研读文本:
中文摘要：

目的探讨5-羟色胺2A受体（5-HT2A）基因T102C多态性与抑郁症患者大脑灰质密度的相关性。方法以1.5T超导型磁共振仪对57例抑郁症患者及37名性别、年龄、受教育年限与患者组无差异的正常对照进行脑部的三维磁共振扫描,同时检测受试者的5-HT2A受体基因T102C多态性。采用基于像素的形态学分析方法分析被试的脑灰质图,建立方差分析（校正P〈0.005）模型以比较不同组间灰质密度差异,体素为10及以上（K≥10）的脑区为差异有统计学意义。结果患者组与对照组T102C多态性的基因型和等位基因频率差异均无统计学意义（P〉0.05）。CC基因型患者组左楔叶、左丘脑、右后扣带回灰质密度较TC基因型组降低（校正P〈0.005）,同时左右后扣带回、右额中回灰质密度也较TT基因型患者组降低（校正P〈0.005）;TC基因型患者组左扣带回灰质密度较TT基因型组降低（校正P〈0.005）。包括对照组不同基因型组在内的其他各组间未发现各脑区灰质密度存在差异（校正P〈0.005）。结论 5-HT2A受体C等位基因可能参与了抑郁症后扣带回等脑区结构异常的病理机制。

英文摘要：

Objective To explore the correlation of 5-hydroxytryptamine 2A receptor（5-HT2A） gene T102C polymorphism and the concentration of gray matter in patients with major depressive disorder and healthy participants.Methods Fifty-seven patients with depression,as well as 37 gender-,age-,education-matched healthy controls,underwent brain structural magnetic resonance imaging（3D） using 1.5T nuclear magnetic resonance imaging.Genotypes of 5-HT2A gene T102C polymorphism were detected using polymerase chain reaction-restriction fragment length polymorphism（PCR-RFLP） method.The concentration of grey matter in different genotype groups were compared using analysis of variance（corrected P〈0.005） after voxel-based morphometry（VBM） analysis.Cluster size ≥10 voxels（K≥10） was used to determine significant difference.Results There were not significant differences in the frequencies of genotype and alleles between the depressed group and the healthy group（P〈0.05）.In the patient group,CC genotype carriers had reduced concentration of grey matter（GMC） in the left cuneus,left thalamus and right posterior cingulated gyrus than the carriers of TC genotype（corrected,P〈0.005）.In addition,CC genotype carriers also had reduced concentration of GMC in the bilateral posterior cingulated gyrus and right middle frontal gyrus than TT genotype carriers（corrected,P〈0.005）.GMC in left cingulated gyrus was lower significantly in carriers of TC genotype than in carriers of TT genotype（corrected,P〈0.005）.Conclusions C allele of 5-HT2A receptor gene T102C polymorphism may contribute to the pathomechanism of abnormality in brain structure including posterior cingulate in patients with major depressive disorder.

任务说明: 请照原文抄录这篇关于5-HT2A受体基因多态性的摘要中从“目的探讨5-羟色胺2A受体（”起至“回等脑区结构异常的病理机制。”止的一段。

记录摘录:

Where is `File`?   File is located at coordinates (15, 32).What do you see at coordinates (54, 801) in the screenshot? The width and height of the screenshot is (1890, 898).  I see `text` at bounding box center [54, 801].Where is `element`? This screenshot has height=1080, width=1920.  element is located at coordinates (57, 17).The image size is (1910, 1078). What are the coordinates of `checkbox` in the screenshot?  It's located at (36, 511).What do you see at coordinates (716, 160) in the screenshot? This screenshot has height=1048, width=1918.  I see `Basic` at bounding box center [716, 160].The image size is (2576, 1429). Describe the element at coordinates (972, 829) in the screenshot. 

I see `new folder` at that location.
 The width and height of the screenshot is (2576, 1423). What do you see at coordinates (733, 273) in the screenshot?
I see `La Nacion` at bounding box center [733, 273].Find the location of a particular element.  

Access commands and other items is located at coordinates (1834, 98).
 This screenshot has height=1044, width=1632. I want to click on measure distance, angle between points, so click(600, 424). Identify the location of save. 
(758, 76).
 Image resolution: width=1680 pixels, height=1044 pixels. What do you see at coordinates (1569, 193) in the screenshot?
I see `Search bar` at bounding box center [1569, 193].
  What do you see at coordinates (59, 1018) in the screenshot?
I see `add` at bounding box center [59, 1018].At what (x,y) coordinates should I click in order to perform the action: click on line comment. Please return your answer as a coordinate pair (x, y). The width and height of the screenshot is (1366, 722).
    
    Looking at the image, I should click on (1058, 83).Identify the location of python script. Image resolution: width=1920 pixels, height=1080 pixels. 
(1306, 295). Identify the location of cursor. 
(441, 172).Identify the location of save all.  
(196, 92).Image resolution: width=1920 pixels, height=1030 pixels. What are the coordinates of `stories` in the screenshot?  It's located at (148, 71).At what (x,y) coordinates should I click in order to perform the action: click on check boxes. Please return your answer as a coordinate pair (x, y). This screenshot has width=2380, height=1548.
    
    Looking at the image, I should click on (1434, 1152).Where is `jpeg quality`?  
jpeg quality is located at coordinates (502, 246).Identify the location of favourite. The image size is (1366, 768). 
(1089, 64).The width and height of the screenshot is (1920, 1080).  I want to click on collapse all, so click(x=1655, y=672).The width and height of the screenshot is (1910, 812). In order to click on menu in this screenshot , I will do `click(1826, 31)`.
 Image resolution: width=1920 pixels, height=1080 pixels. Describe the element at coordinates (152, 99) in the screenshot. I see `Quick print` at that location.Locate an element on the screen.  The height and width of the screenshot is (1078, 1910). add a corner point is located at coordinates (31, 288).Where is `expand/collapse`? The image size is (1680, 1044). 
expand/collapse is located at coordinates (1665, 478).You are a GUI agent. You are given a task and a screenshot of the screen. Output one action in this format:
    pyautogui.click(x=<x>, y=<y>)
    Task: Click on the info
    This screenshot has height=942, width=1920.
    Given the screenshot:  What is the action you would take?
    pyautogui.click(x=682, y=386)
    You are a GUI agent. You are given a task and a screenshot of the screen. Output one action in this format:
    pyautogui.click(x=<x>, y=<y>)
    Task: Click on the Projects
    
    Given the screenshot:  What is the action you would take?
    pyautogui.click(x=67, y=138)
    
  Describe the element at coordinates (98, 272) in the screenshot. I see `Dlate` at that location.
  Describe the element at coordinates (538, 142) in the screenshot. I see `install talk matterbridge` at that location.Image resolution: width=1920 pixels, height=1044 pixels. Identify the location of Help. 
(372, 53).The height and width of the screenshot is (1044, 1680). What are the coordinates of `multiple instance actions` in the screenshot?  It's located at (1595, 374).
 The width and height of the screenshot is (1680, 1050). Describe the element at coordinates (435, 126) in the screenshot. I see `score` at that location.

你的回答:
目的探讨5-羟色胺2A受体（5-HT2A）基因T102C多态性与抑郁症患者大脑灰质密度的相关性。方法以1.5T超导型磁共振仪对57例抑郁症患者及37名性别、年龄、受教育年限与患者组无差异的正常对照进行脑部的三维磁共振扫描,同时检测受试者的5-HT2A受体基因T102C多态性。采用基于像素的形态学分析方法分析被试的脑灰质图,建立方差分析（校正P〈0.005）模型以比较不同组间灰质密度差异,体素为10及以上（K≥10）的脑区为差异有统计学意义。结果患者组与对照组T102C多态性的基因型和等位基因频率差异均无统计学意义（P〉0.05）。CC基因型患者组左楔叶、左丘脑、右后扣带回灰质密度较TC基因型组降低（校正P〈0.005）,同时左右后扣带回、右额中回灰质密度也较TT基因型患者组降低（校正P〈0.005）;TC基因型患者组左扣带回灰质密度较TT基因型组降低（校正P〈0.005）。包括对照组不同基因型组在内的其他各组间未发现各脑区灰质密度存在差异（校正P〈0.005）。结论 5-HT2A受体C等位基因可能参与了抑郁症后扣带回等脑区结构异常的病理机制。